The contents of the blog are available on Google's cache. A Japanese researcher has also republished some of the posts on his site. "S.H." also published about an hour's worth of video on YouTube documenting training exercises with the iRobot PackBot and Warrior robots, but the videos have since been made private.

"While the videos were publicly available, I used a program to capture snippets, which I used to put together my own video," writes IEEE Spectrum's Erico Guizzo. "We believe we’re making fair use of the snippets, using them as documentation of the training process, which is a newsworthy event. Note that our video shows only brief moments of what might have been many hours of training and it probably doesn't reflect the operators' current skill levels. The video also includes some candid moments, such as when a worker takes a ride on a Warrior robot."


  1. What is happening there worries me for the people cleaning up, and the people of Japan as a whole.
    It is obvious there were more problems than anyone wanted to see before the accident, and it seems that they are covering up what is actually happening in the clean up.  They are using the cultural viewpoint there to get people to risk themselves when they could do more to protect them.

    It is worrisome that the only unofficial view of whats happening is now gone, and I am sure they have clamped down even further to prevent the outside world for learning anything not filtered for public consumption.

  2. A corporate entity that doesn’t care about the safety of its workers without strict government oversight? omg.

    1. And the Government oversight isn’t coming because they assume the business would not be dishonorable in that way.  Given the sheer number of wrongs leading up to this at what point do you stop worrying if you insult the company and come down on them like a ton of bricks?

  3. remember these are the same people that would rather plow a monorail through an office building then admit that they’re running late.

  4. This is no different than the issues I read about concerning the BP oil spill or WTC cleanup or any other disaster recovery operation that uses civilian labour under corporate management but it will get more temporary drama attention because this time it’s nuclear rather than chemical.
    It doesn’t help that this is a task that should be done in a methodical manner which is time consuming and there are screaming factions that want it all fixed and safe as of yesterday.

  5. First, the author is not a whistleblower. Google defines a whistleblower as an informant who exposes wrongdoing within an organization in the hope of stopping it. It wasn’t all praise, but there were no reports of ethical violations.  The one you reference most prominently comes from the following three sentences from the blog: 
    > One of my dosimeter’s alarms began to go off and would not stop right before we began working.

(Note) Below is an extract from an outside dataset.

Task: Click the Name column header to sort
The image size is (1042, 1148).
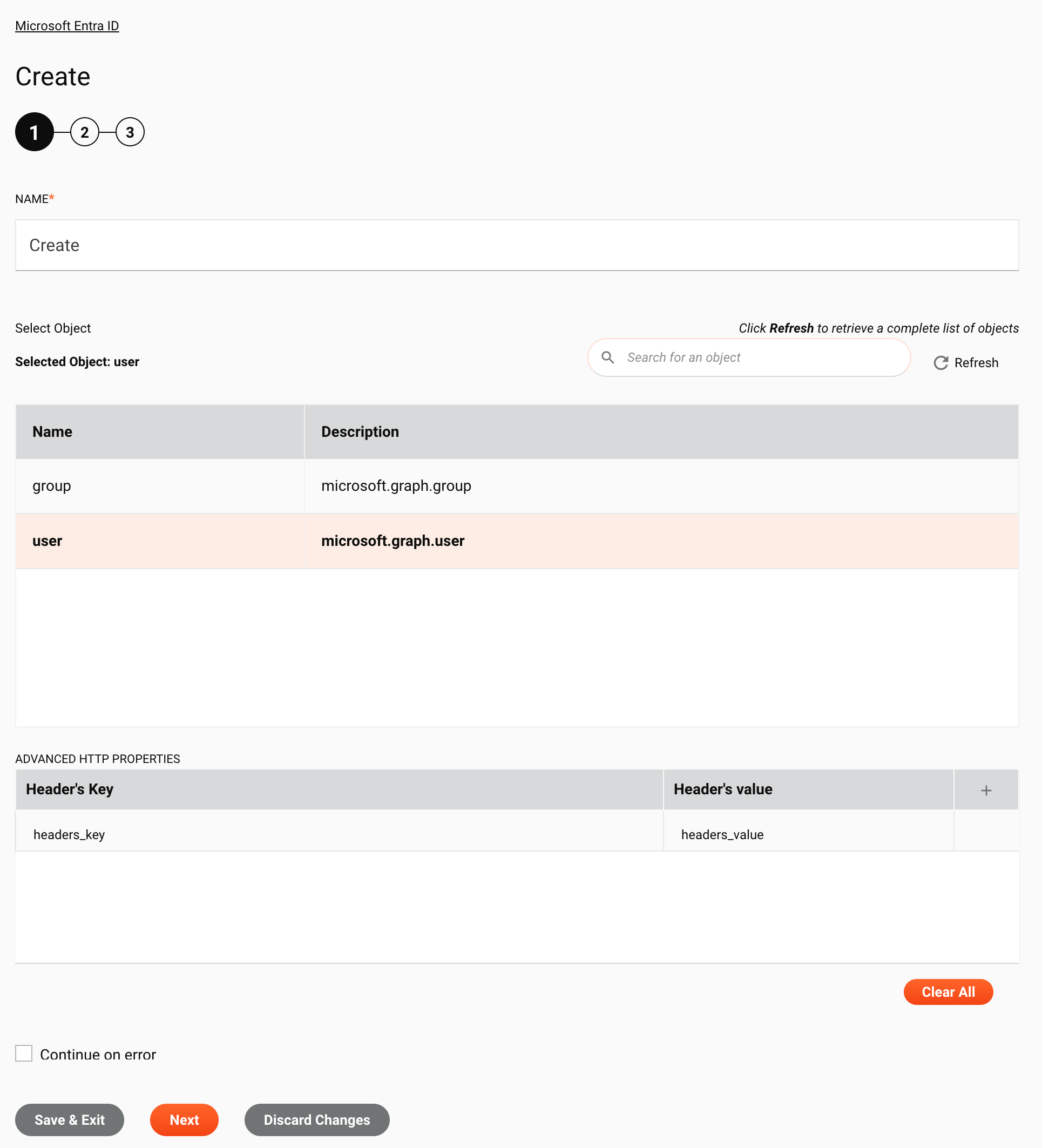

When I asked one of the radiation management personnel who was with us about my dosimeter, he said that I was given one for which the settings had been incorrectly configured.
    > He said, “There is nothing wrong with it, so please continue your work.” 
    > So, I did!
    I see no reason to read something deeper into this exchange.  
    Second, the IEEE summaries are not the complete text of the articles. The description reads: Below are portions excerpted from nearly 50 robot-related posts … Some sections (marked with […]) were omitted for clarity or space.

  6. “quake-damaged, radioactivity-spewing”. “nightmarish world of high radiation”
    Tabloid exaggeration, much?

    This is an important issue, with real people’s health and welfare at stake, not to mention important implications for energy production and the global environment. Although the referenced blog is probably genuine, just because
    someone posts something online doesn’t make it true, just as deletion
    doesn’t mean cover-up. Boingboing is usually a haven of (relatively) measured debate, accuracy and balance. Such sub-Fox News shouting does us all a disservice, and devalues the information that the blogger is releasing.